DeepSWE Software Engineering Agent Example

This example demonstrates training and running DeepSWE, a software-engineering agent trained on top of Qwen3-32B to search, view, and navigate codebases. The model achieves an impressive 59.0% on SWE-Bench-Verified, which is currently #1 in the open-weights category.

Overview

The DeepSWE examples demonstrate:

How to use rLLM's SWEAgent for software engineering tasks.
How to train DeepSWE with compact filtering.
How to evaluate DeepSWE over SWE-Bench-Verified.

Quick Start

Setup Coding Data

First, prepare your coding datasets:

cd examples/swe
python prepare_swe_data.py

Model Hosting

Start a model server using vLLM:

# Start VLLM server with tensor parallelism across 8 GPUs
export MAX_CONTEXT_LEN=65536
export TENSOR_PARALLEL_SIZE=8
VLLM_ALLOW_LONG_MAX_MODEL_LEN=1 vllm serve agentica-org/DeepSWE-Preview \
    --tensor-parallel-size $TENSOR_PARALLEL_SIZE \
    --max-model-len $MAX_CONTEXT_LEN \
    --hf-overrides '{"max_position_embeddings": '$MAX_CONTEXT_LEN'}' \
    --enable_prefix_caching

Run/Evaluate DeepSWE Agent on SWE-Bench-Verified

python run_deepswe.py

To fully reproduce DeepSWE's evaluation, see the official R2E-Gym repo for more details.

Train DeepSWE Agent

To train DeepSWE, we suggest deploying a Kubernetes (K8) cluster on AWS/GCP/Azure. Each node should have a large number of CPUs and diskspace. Each node in our K8 cluster contains 200 CPUs and over 6 TB+ of disk space to store 1000s of Docker images.

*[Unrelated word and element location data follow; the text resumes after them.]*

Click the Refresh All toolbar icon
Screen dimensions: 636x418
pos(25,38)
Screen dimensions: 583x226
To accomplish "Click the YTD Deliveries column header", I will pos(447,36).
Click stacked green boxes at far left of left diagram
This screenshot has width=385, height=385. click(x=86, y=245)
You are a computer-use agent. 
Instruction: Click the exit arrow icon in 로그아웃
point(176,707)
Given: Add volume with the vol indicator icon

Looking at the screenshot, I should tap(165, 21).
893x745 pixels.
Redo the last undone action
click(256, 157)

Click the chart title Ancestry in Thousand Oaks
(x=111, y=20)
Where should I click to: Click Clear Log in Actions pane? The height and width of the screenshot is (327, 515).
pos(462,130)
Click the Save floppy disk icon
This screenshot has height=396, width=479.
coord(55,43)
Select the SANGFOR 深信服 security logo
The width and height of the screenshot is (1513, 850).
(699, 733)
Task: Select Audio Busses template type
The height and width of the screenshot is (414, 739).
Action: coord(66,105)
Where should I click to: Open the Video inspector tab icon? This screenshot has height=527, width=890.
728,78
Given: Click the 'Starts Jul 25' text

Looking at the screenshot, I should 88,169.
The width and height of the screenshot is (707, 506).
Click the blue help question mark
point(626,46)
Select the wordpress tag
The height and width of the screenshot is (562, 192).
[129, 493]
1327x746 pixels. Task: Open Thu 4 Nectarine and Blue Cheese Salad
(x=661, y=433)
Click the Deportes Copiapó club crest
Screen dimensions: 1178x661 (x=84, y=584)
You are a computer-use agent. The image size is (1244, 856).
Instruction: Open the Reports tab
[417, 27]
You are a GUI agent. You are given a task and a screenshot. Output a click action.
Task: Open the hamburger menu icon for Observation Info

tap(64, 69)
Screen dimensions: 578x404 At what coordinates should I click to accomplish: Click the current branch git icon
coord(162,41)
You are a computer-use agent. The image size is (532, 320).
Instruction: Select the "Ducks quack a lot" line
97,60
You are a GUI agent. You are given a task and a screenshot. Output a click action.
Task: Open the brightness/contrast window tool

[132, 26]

To run Kubernetes locally, we suggest installing kind and launching it with kind create cluster. However, please do note that this is not sufficient to launch a full training run.

Next, run the bash script below:

# Train with 16K context
bash train_deepswe_32b.sh

Code Reference

SWE Agent Runner

Main script for evaluating SWE-Bench performance:

examples/deepcoder/run_deepswe.py

import asyncio

from transformers import AutoTokenizer

from rllm.agents.swe_agent import SWEAgent
from rllm.data.dataset import DatasetRegistry
from rllm.engine.agent_execution_engine import AgentExecutionEngine
from rllm.environments.swe.swe import SWEEnv
from rllm.utils import compute_pass_at_k


def load_swe_data():
    if DatasetRegistry.dataset_exists("SWE_Bench_Verified", "test"):
        test_dataset = DatasetRegistry.load_dataset("SWE_Bench_Verified", "test")
        return test_dataset.get_data()
    raise ValueError("SWE_Bench_Verified dataset not found. Please run `python prepare_swe_data.py` to create the dataset.")


if __name__ == "__main__":
    import os

    os.environ["TOKENIZERS_PARALLELISM"] = "true"

    model_name = "agentica-org/DeepSWE-Preview"
    tokenizer = AutoTokenizer.from_pretrained(model_name)
    sampling_params = {"temperature": 1, "model": model_name}

    engine = AgentExecutionEngine(
        agent_class=SWEAgent,
        env_class=SWEEnv,
        agent_args={},
        env_args={},
        engine_name="openai",
        tokenizer=tokenizer,
        sampling_params=sampling_params,
        rollout_engine_args={
            "base_url": "http://localhost:30000/v1",
            "api_key": "None",
        },
        n_parallel_agents=48,
        max_response_length=65536,
        max_prompt_length=4096,
    )

    tasks = load_swe_data()

    results = asyncio.run(engine.execute_tasks(tasks))
    compute_pass_at_k(results)

Training Script

DeepSWE training configuration:

examples/deepcoder/train_deepswe_agent.py

import hydra

from rllm.agents.swe_agent import SWEAgent
from rllm.data import DatasetRegistry
from rllm.environments.swe.swe import SWEEnv
from rllm.trainer.agent_trainer import AgentTrainer


@hydra.main(config_path="pkg://rllm.trainer.config", config_name="agent_ppo_trainer", version_base=None)
def main(config):
    # Load SWE datasets - using names from prepare_swe_data.py
    train_dataset = DatasetRegistry.load_dataset("R2E_Gym_Subset", "train")
    val_dataset = DatasetRegistry.load_dataset("SWE_Bench_Verified", "test")

    trainer = AgentTrainer(
        agent_class=SWEAgent,
        env_class=SWEEnv,
        config=config,
        train_dataset=train_dataset,
        val_dataset=val_dataset,
    )
    trainer.train()


if __name__ == "__main__":
    main()

For detailed setup instructions, see the README in the deepswe example directory.